Taking a discursive definition of populism, it refers to a political logic which depicts antagonism between ‘the people’ and an elite. If we refer to something as populist, this antagonism must be the principal factor at play. It is crucial here to note that this is always a construction, rather than a reality, and that ‘the people’ and elite can be articulated in many different ways depending on the core ideology of the movement in question.

This is why we, along with other academics, stress that no party, movement or political actor should simply be called ‘populist’, as it tells us very little about their politics, and simply about the way they construct their narrative. Therefore, ‘populist’ should always only be used as a qualifier to proper ideologies so that we do not create false equivalences between say socialist and far-right politics as this would not help us illuminate the current context. Taking this approach also prevents the legitimisation of politics through an uncritical link to the people.

In your paper you allude not only to the quality of the coverage of so-called “populist” issues, but also the quantity and the type of story selected.

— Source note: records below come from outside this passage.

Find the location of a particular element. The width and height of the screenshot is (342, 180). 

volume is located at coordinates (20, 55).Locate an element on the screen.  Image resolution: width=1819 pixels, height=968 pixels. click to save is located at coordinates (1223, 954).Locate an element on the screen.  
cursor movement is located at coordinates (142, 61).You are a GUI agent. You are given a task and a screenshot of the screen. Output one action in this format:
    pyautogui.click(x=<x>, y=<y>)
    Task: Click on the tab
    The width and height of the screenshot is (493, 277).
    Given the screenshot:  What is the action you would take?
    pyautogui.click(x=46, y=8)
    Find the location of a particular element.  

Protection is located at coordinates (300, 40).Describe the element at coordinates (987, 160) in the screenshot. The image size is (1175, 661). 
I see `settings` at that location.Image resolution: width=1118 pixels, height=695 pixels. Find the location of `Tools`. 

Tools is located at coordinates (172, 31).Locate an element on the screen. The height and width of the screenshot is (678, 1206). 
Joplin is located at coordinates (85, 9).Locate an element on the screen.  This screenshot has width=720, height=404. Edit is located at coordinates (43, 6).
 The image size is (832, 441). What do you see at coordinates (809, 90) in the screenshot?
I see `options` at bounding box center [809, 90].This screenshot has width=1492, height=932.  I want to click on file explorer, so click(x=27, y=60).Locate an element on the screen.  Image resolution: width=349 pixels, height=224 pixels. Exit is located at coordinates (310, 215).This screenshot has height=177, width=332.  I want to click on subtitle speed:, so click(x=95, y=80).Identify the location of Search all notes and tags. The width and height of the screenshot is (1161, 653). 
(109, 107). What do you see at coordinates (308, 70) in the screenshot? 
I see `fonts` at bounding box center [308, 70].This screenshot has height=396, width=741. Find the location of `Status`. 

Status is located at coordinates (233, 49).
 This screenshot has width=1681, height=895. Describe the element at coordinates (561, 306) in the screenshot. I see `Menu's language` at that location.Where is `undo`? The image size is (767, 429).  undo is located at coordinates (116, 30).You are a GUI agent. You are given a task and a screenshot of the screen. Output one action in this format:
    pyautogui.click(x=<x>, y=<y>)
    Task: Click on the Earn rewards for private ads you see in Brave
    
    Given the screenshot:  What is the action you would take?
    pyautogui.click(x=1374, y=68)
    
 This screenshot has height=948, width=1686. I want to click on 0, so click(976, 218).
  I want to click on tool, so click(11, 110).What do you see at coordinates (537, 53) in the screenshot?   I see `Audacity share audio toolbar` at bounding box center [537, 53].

For example, you highlight how there was a “hype” around the potential of the far-right Swedish democrats to gain power, but little news of their failure to do so. What is problematic about the fact that the prospect of far right success generates news stories, while the failure of the far right does not?

It is problematic as it amplifies their popularity, minimises their lack of success and thereby leaves a lasting narrative of upsurge. This does not mean we should not be wary of growing electoral success, but reporting so heavily on these parties and actors gives them a bigger platform and greater legitimacy. There is also a tendency to present the far right as the alternative to a much derided ‘establishment’ or ‘elite’ and this type of coverage fails to engage with the way in which the far right has often very similar and elite interests, and that neither the mainstream nor the far right is prepared to challenge certain systemic inequalities such as racism.

For me, one of the key take-away messages from your paper is journalists and editors have a great moral and professional responsibility to use precise, accurate terminology to describe the concepts under study. Do you agree with this, and how and what can journalists learn from political scientists? Is there anything that could be done to encourage the use of accurate terms in the media?

Yes, this is key. With the importance of priming and framing, it is critical for journalists to engage with these kinds of issues and use precise terminology which is well-defined and employed carefully. This problem is not limited to journalism and indeed, within political science, the use of populism to describe a vast array of phenomena has also proliferated. So, our call is more generally for people writing about these issues to be conscious in their choices and reflect carefully and critically. The ability to have an impact on public discourse, whether as journalist or academic, comes with a responsibility and this cannot be shied away from.